What you are asked to do »
Which lines in the records below contain the word "Switch"? Return each of them.

[[ Data records, beginning ]]

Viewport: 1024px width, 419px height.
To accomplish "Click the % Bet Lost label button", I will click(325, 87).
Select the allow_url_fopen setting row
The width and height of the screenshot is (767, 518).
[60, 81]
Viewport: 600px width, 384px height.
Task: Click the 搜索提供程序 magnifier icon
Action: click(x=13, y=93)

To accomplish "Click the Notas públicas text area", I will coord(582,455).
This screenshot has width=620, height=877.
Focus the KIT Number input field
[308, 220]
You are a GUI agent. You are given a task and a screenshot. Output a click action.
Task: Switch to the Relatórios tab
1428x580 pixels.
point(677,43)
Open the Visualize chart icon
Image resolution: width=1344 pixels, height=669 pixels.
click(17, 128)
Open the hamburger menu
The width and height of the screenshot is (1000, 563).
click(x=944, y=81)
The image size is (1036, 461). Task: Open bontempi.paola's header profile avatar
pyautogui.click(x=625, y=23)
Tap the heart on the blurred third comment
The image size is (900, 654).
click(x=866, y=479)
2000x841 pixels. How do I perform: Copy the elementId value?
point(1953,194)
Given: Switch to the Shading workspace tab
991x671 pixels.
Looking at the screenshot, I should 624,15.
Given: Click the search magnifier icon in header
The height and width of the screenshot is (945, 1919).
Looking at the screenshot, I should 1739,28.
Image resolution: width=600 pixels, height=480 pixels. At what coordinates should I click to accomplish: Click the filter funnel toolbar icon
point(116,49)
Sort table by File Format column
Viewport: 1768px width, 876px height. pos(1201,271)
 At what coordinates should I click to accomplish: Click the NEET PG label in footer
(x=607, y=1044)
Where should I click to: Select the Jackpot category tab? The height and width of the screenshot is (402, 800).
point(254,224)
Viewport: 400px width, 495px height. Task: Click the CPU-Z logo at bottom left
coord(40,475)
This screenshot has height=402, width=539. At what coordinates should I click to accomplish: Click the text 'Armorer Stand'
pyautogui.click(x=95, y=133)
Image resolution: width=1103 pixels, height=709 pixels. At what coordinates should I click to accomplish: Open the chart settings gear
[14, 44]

[[ Data records, end ]]

Solution for this task »
Task: Switch to the Relatórios tab
Given: Switch to the Shading workspace tab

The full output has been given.